JULY 9 — The on-going controversy over the marriage of an 11-year-old girl to a 41-year-old man was given more fuel recently when Kelantan deputy mentri besar Datuk Mohd Amar Nik Abdullah said the issue was over-sensationalised; better to focus on LGBT matters and illicit sex.

Although I wasn’t all that surprised that the leader of a fundamentalist party feels that the legalised rape of minors is less important than what consenting adults choose to do, I confess I was a bit disappointed.

I thought that a New Malaysia could inspire all parties to be better than that, and was hoping that PAS could roll somewhat with the times even if not entirely. 

Then again, what can you expect from a party who can tell its followers that it was God who “allowed” them to lose in order that Pakatan Harapan can deal with the nation’s trillion-dollar debt only after which PAS will be given the country to rule.

That’s one heck of a “Malaysia Boleh” version of sour grapes if ever there was one. If the fox can’t reach the grapes, not only does it assert that the grapes were sour in the first place, it also proclaims that sweetness isn’t much sought after.

But back to child marriages. My concern is not so much with the justification for child marriage nor with legislation allowing it. It’s really about the effects of seeking to police morality.

If a society gets too hung up about people’s private lives, we end up neglecting and even damaging the public sphere.

PAS apparently cannot fathom how the protection of minors is something that governments (whether state or federal) must be concerned about, whereas people’s sex lives are none of Putrajaya’s business.

Child marriages is what occurs when we get so caught up telling people how to live their lives that we ignore the true injustices in the land.

But, for the love of Malaysia, it’s not the job of governments to tell people how to live their lives; its job is to ensure that life can go on being lived without people tearing each other limb from limb.

Besides, why some people in government remain obsessed with other people’s sex lives is a question folks like PAS need to ask themselves more. Why are you so fixated with the gender of the person I fall in love with? Why are you so preoccupied with what couples choose to do or not do on Valentine’s Day?

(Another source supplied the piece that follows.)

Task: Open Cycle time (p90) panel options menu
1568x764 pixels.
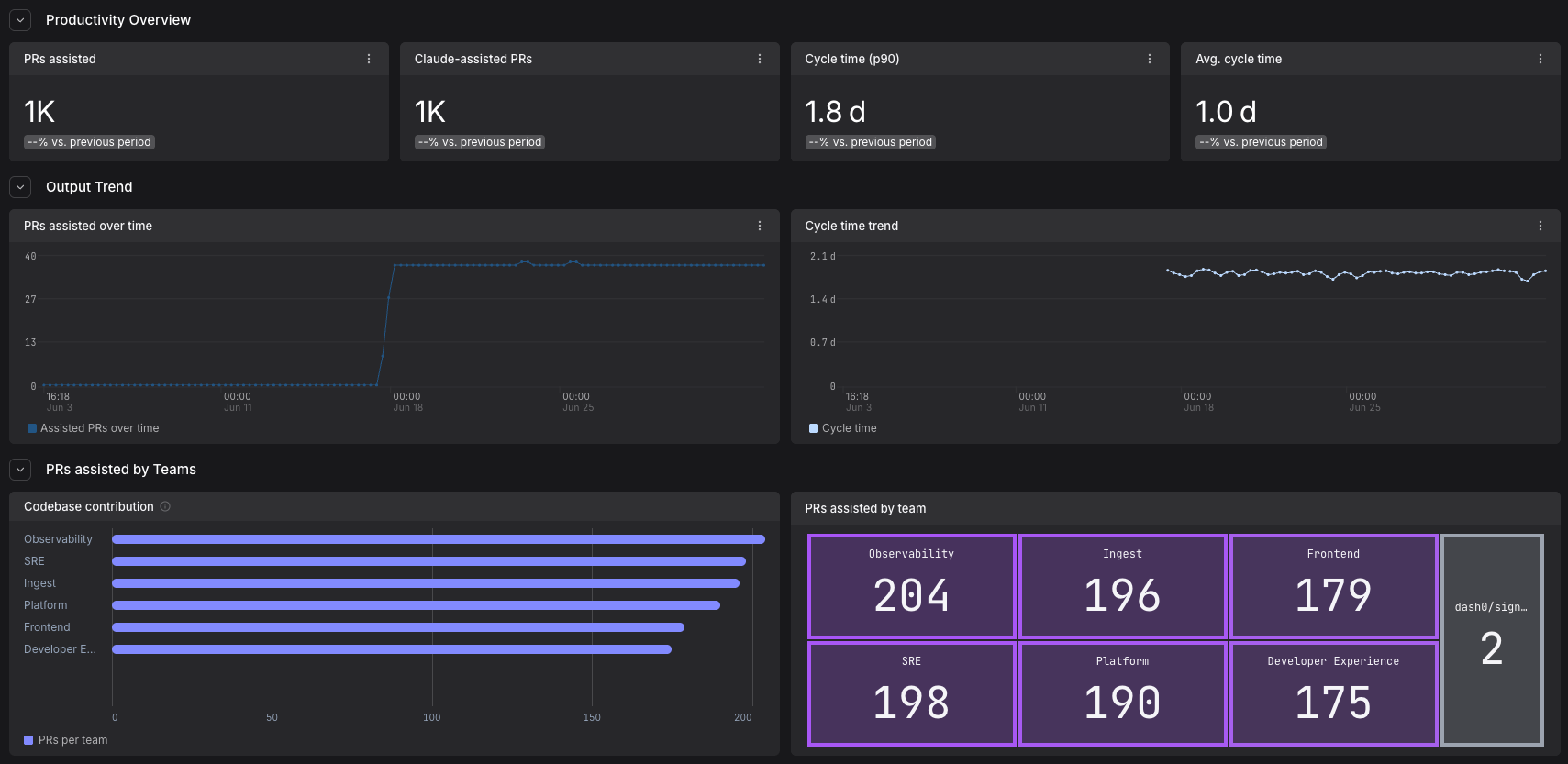Action: click(1150, 59)
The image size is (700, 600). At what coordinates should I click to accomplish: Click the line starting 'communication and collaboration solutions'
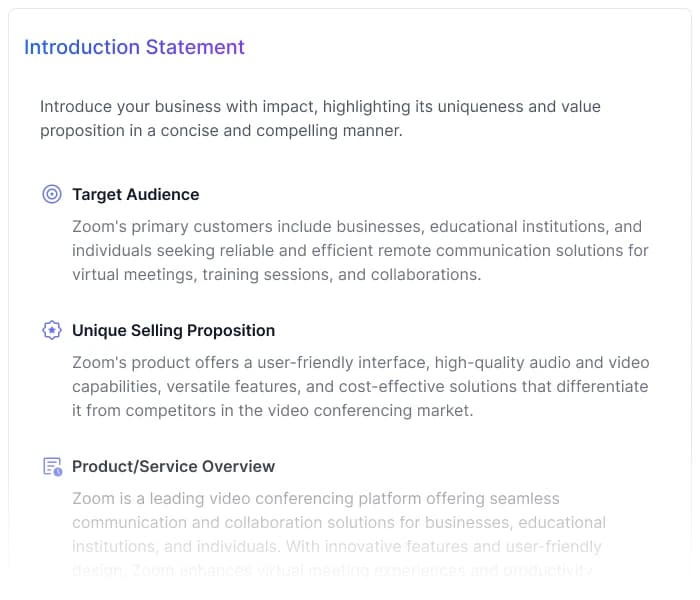339,522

Not merely a ‘religious’ problem

If we believe this is a problem only for religious fundamentalists, we couldn’t be more wrong. Because the social media revolution has opened the floodgates for everyone to scold everyone else about the wrong in their lives (or their tweets).

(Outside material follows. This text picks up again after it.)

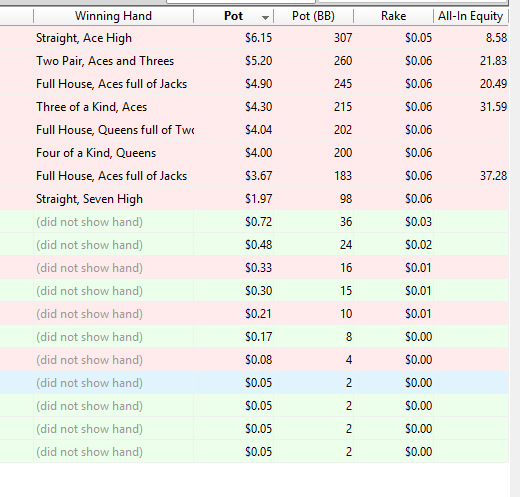
Task: Click the bold Pot column header
Action: (x=233, y=16)
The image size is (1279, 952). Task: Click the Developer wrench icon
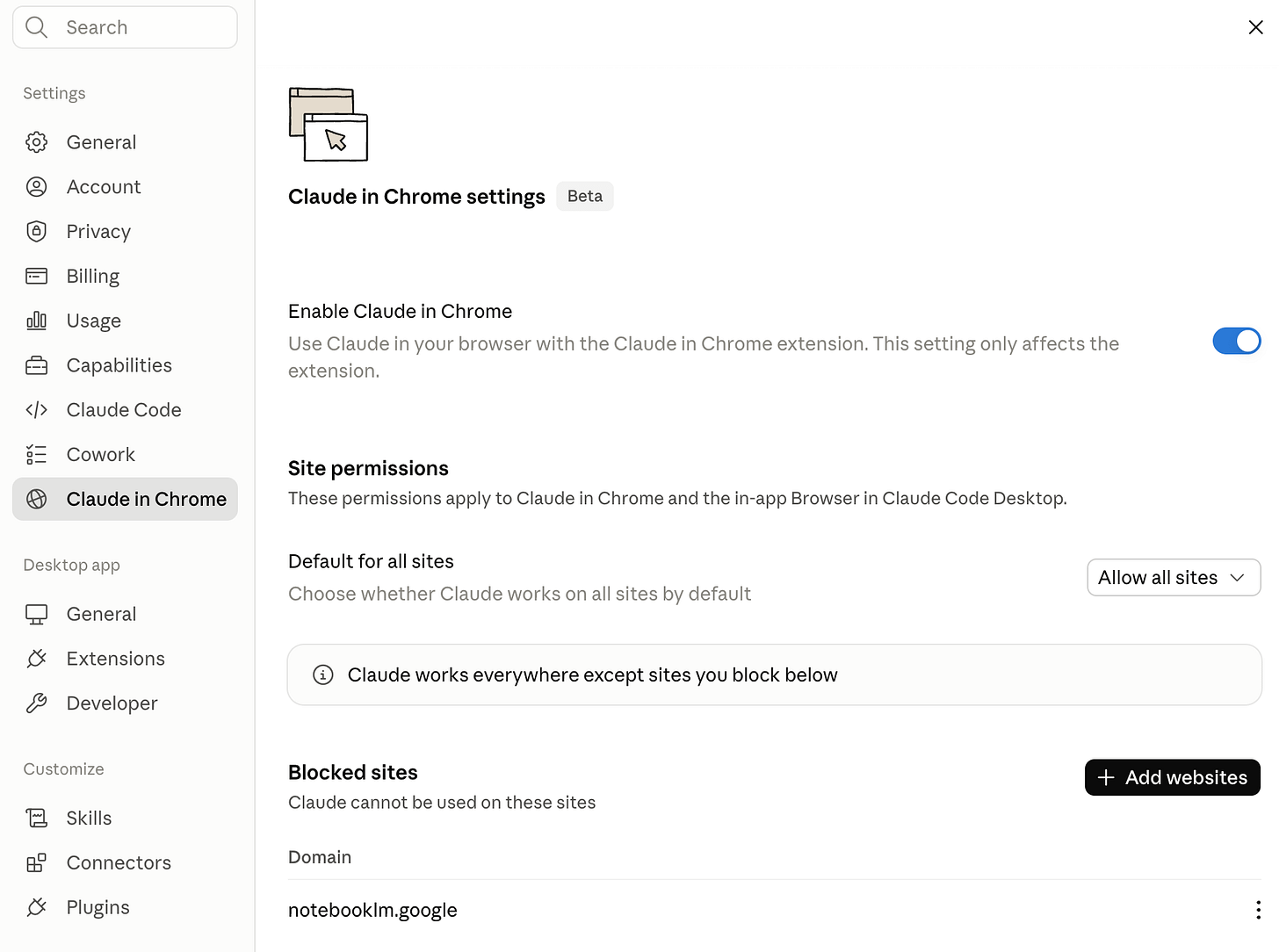(36, 703)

The millennial who feels offended by something someone said and believes that everyone should feel as offended as him is, practically, singing the same tune as state ministers who prefer monitoring the proximity between couples as opposed to protecting the innocence of children. 

Because who are you to demand that others have exactly the same (probably narrow-minded) opinion about what person says, let alone what he or she may have meant? And if I refuse to join a mob to tear a certain person down — whether it be Donald Trump or Jamal Yunos — who are you to pronounce I am “less righteous” than you?

Likewise, politically-correct minded people who continually pressure others to avoid certain terms and use only “approved” ones are, in essence, no different from religious fundamentalists who stalk the LGQBT community and cry murder at the barest hint of “forbidden” intimacy. 

So, for the last time, the role of governments is not to stop people from offending or inconveniencing each other; their role is stop us from destroying each other. The push towards political correctness — not unlike the demand to police sexuality ─ conflates the two.

And if you disagree, that’s fine.

Just don’t go telling me how to live my life.

* This is the personal opinion of the columnist.